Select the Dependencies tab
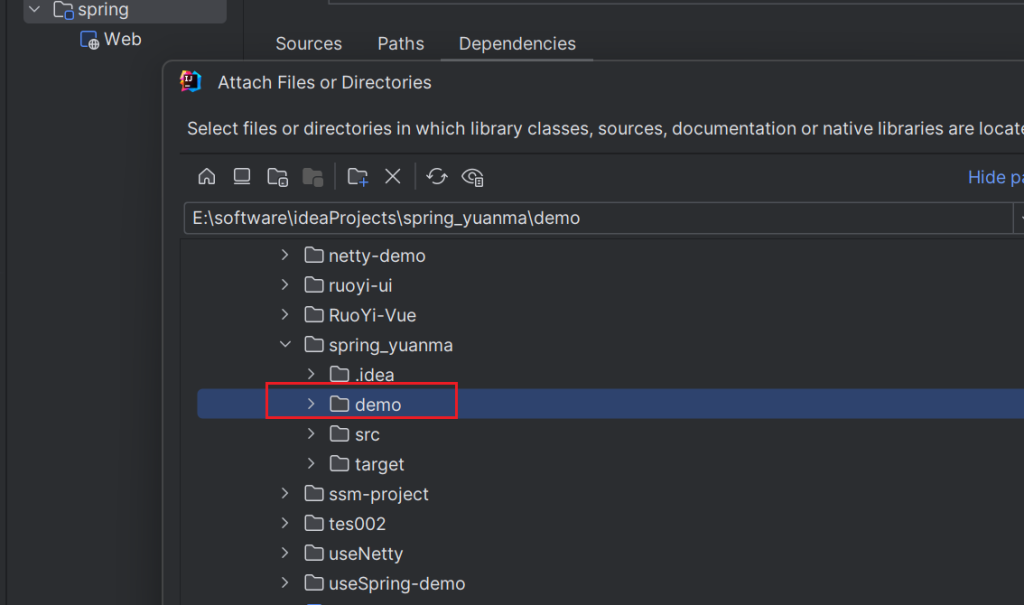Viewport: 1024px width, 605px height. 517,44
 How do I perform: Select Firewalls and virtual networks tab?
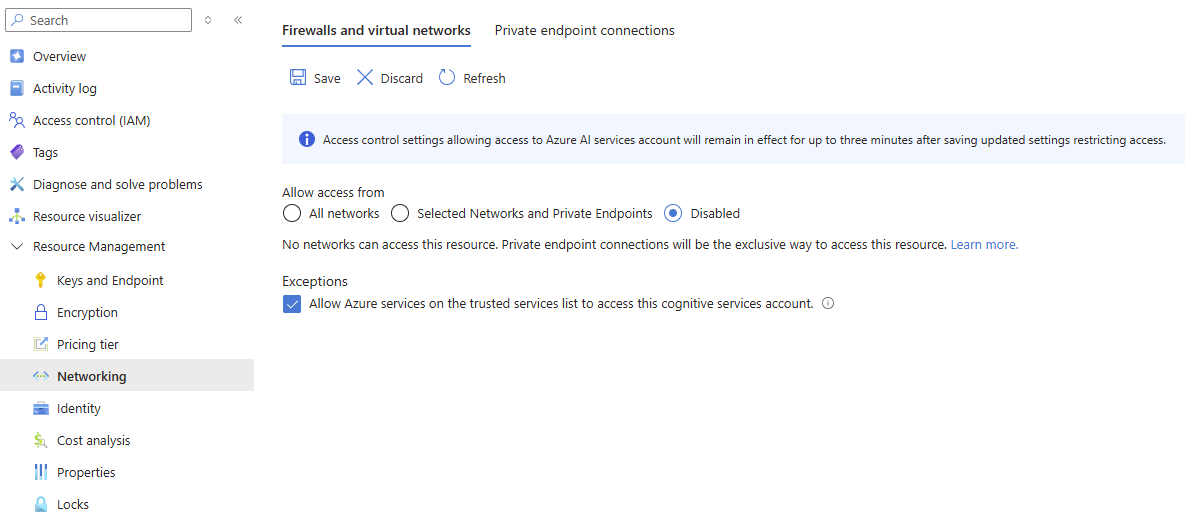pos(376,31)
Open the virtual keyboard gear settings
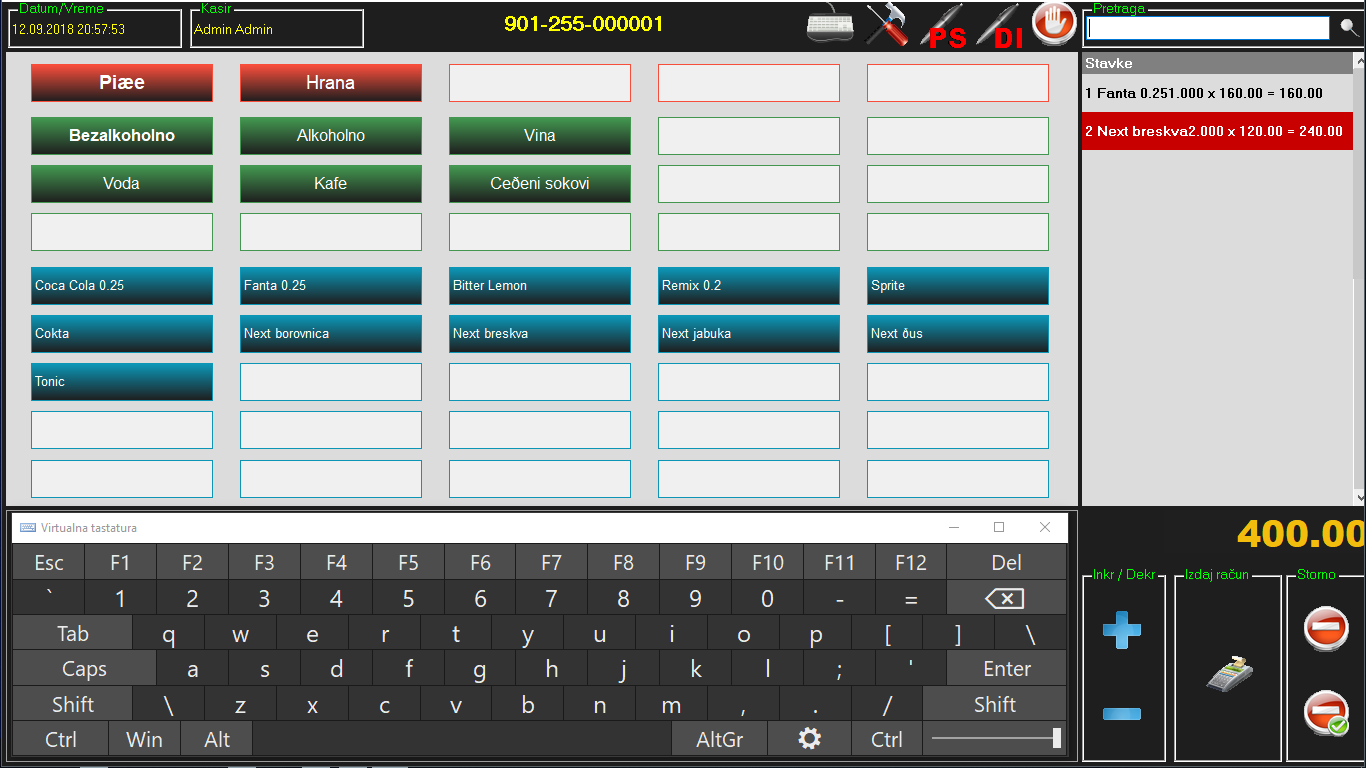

▬▬▬▬▬▬▬▬▬▬

→ Task goal
The data should be printed again unchanged; leave its pictures out.

→ Written response
Select the Dependencies tab
Viewport: 1024px width, 605px height. 517,44
 How do I perform: Select Firewalls and virtual networks tab?
pos(376,31)
Open the virtual keyboard gear settings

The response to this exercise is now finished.